As the first-quarter earnings season nearing a close, the profits of S&P 500 companies are expected to have declined 3.7% on average, compared to a year ago. While data compiled by Bloomberg Intelligence revealed that 78% of firms exceeded forecasts, despite the fact that the analysts had cut their expectations before the season started.

Here are some strategies that can help you navigate the likely market downturn and potentially profit from it.

ETF Strategies to Follow

Diversify your portfolio: One of the best ways to reduce your risk and protect your capital in a bear market is to diversify your portfolio across different asset classes, such as stocks, bonds, commodities, real estate and cash. This way, you can benefit from the performance of different sectors and markets that may not be affected by the same factors as the stock market. iShares Core Moderate Allocation ETF (AOM - Free Report) intends to represent a moderate target risk allocation strategy. It is designed to measure risk-adjusted exposure to a diversified array of financial assets.

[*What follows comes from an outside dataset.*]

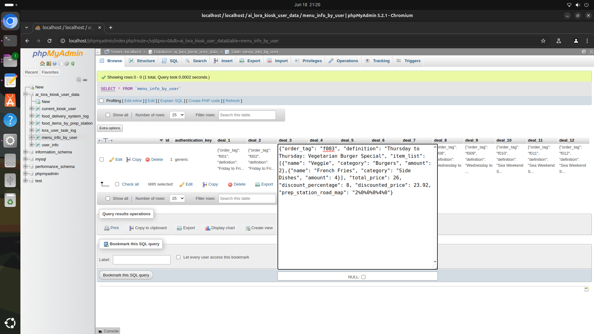Click page settings gear at top right
Image resolution: width=594 pixels, height=334 pixels.
(584, 52)
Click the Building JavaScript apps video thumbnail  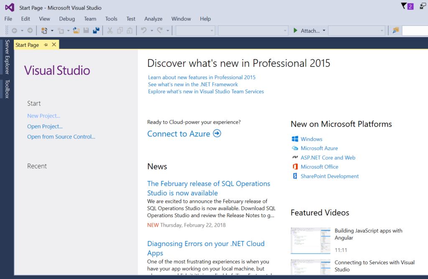click(311, 241)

Look for quality stocks: Not all stocks are equally vulnerable to a bear market. Some stocks may have strong fundamentals, such as solid earnings, cash flow and dividends, that can help them withstand the market pressure and even grow in value. Look for quality stocks that have a competitive advantage, a loyal customer base and a proven track record of profitability and growth. FlexShares Quality Dividend ETF (QDF - Free Report) is the pick here (read: Seek Quality ETFs if Recessionary Worries Mount).

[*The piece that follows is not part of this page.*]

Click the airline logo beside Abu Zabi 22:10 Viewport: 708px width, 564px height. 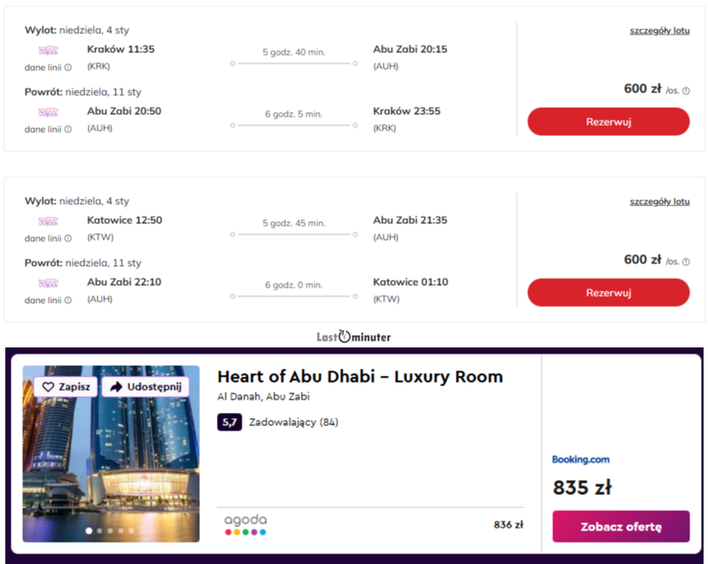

Consider defensive sectors: Some sectors tend to perform better than others in a bear market, because they provide essential goods and services that people need regardless of the economic conditions. These include sectors such as health care, utilities, consumer staples and telecommunications. These sectors may offer stable income and lower volatility than other sectors. Zacks Rank #2 (Buy) Invesco Defensive Equity ETF is designed to provide exposure to securities of large-cap US issuers.